If appropriate, consider adding a link to any notes to your landing page. This lets people see the notes on a second internet device (so they can focus on your video via Zoom) or print it out in advance.

For a session at, say, 2pm, get yourself and your audience manager online by 1:30pm and start the meeting, and invite participants to connect at 1:45 pm to kick the tires and get comfortable.

Expect that very few participants will get on early (in my experience; you may be able to set stronger group norms), and that quite a few will connect at 2:03pm.

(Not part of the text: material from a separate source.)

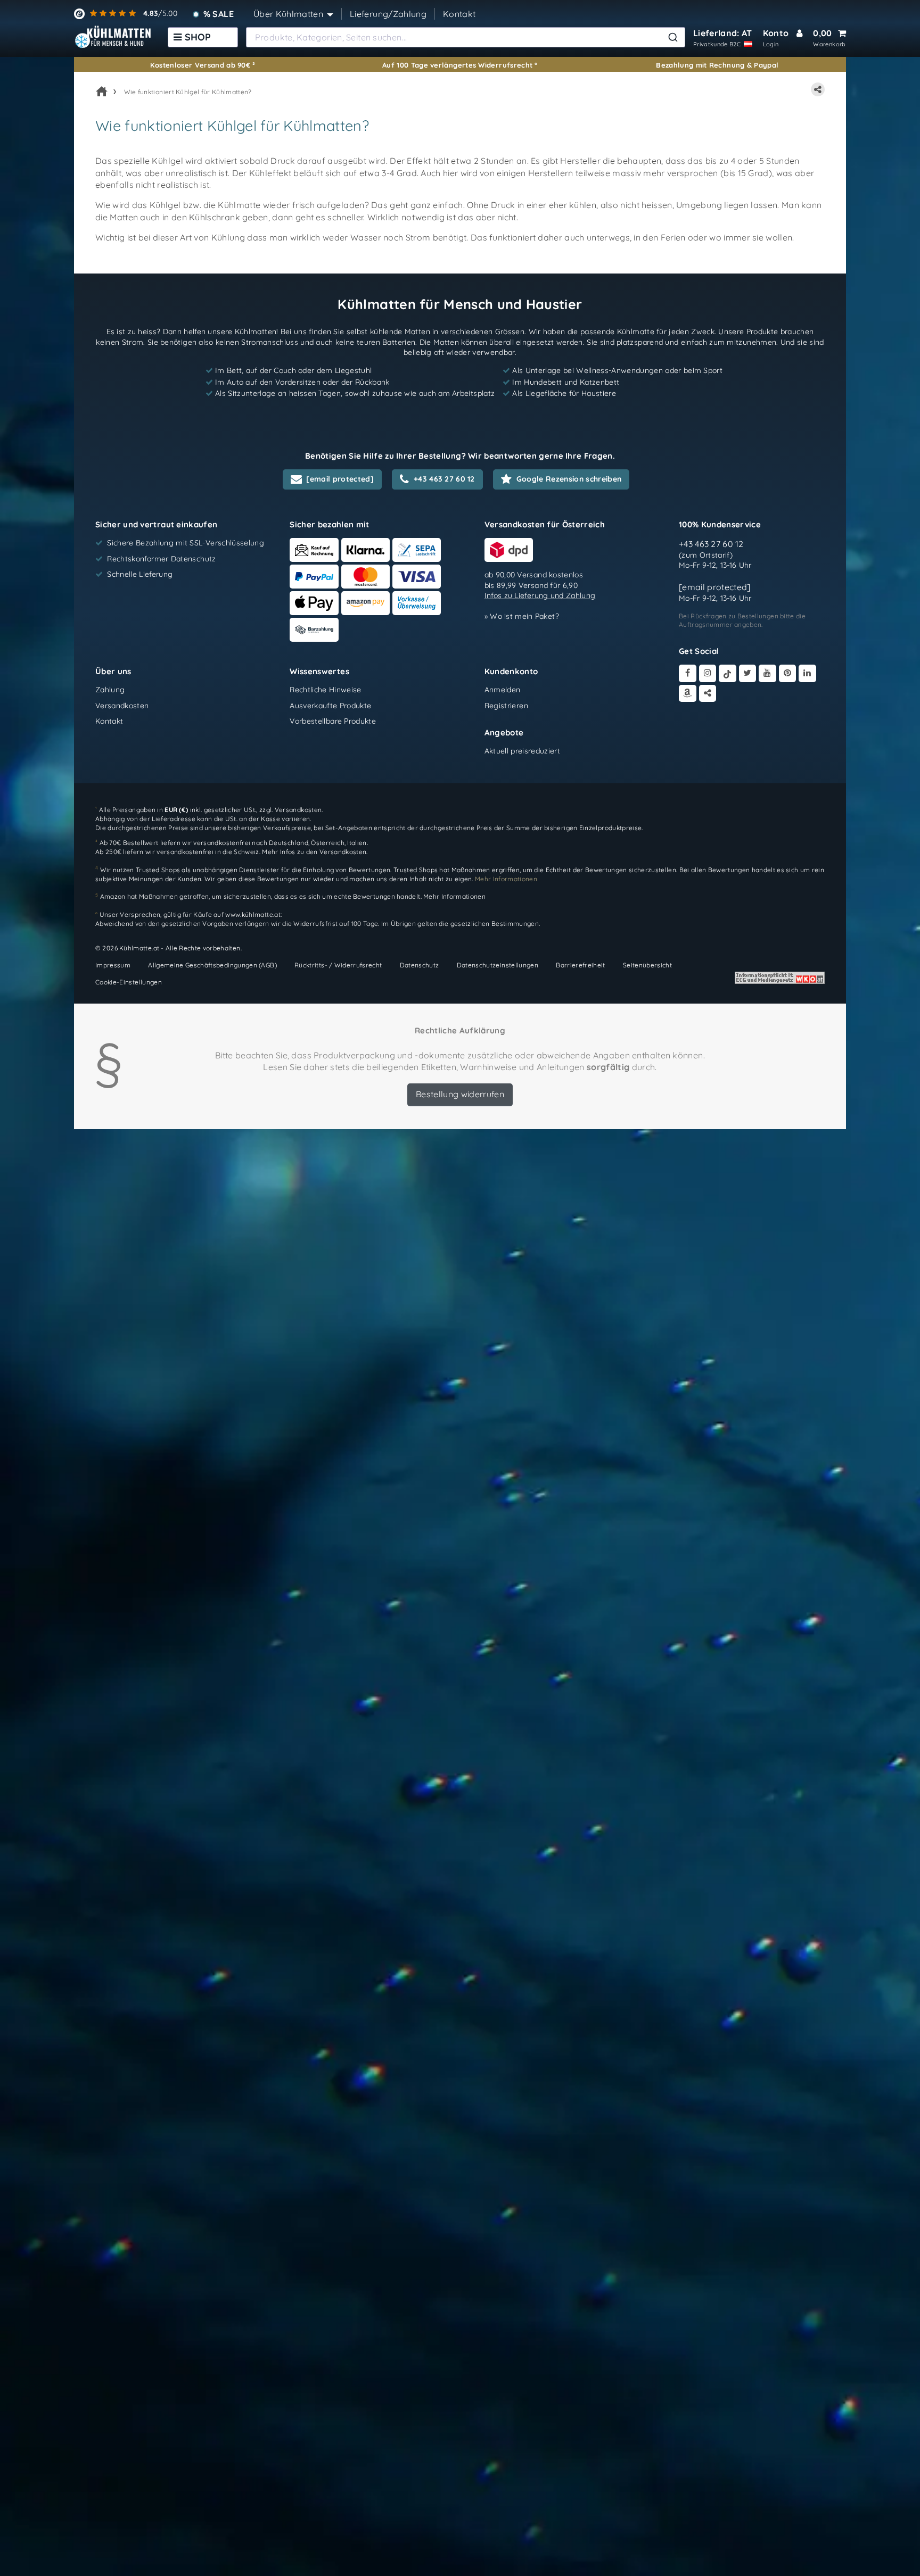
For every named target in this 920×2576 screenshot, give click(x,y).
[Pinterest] (787, 674)
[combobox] (465, 37)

There are two schools of thought on muting participants. The "silence!" school prefers that participants be muted by default by the audience manager, and then selectively unmuted by the audience manager as appropriate (to ask a question, say). The "friendly chatter" school prefers to let people control their own muting, which makes interaction more spontaneous, and a little bit of buzz is fun. This varies with meeting size to some extent. With a dozen or less participants who are disciplined enough to mute themselves if needed and keep the background blender/vacuum/parakeet off, I lean toward "friendly chatter", but with the audience manager ready to mute selectively or en mass.

You and your participants will get better at this. One participant joining for the first time on Wednesday noted how smoothly it all went. She missed the first session, last Saturday, where we had ten minutes of dead air due to a confusion about which Zoom account and meeting url to use (this was all on us, not Zoom), then stumbled onto the best way to use screenshare. Set your participants' expectations accordingly.
posted by alittleknowledge at 9:30 AM on March 20, 2020 [1 favorite]


And more.

Mission-based Massachusetts is on the case, with some cheat sheets here.

Give yourself time to tune up your offering. Do the bare minimum the first time, then add a feature for the second session, another feature for the third, etc. Gentle in Yoga, and gentle with Zoom, too.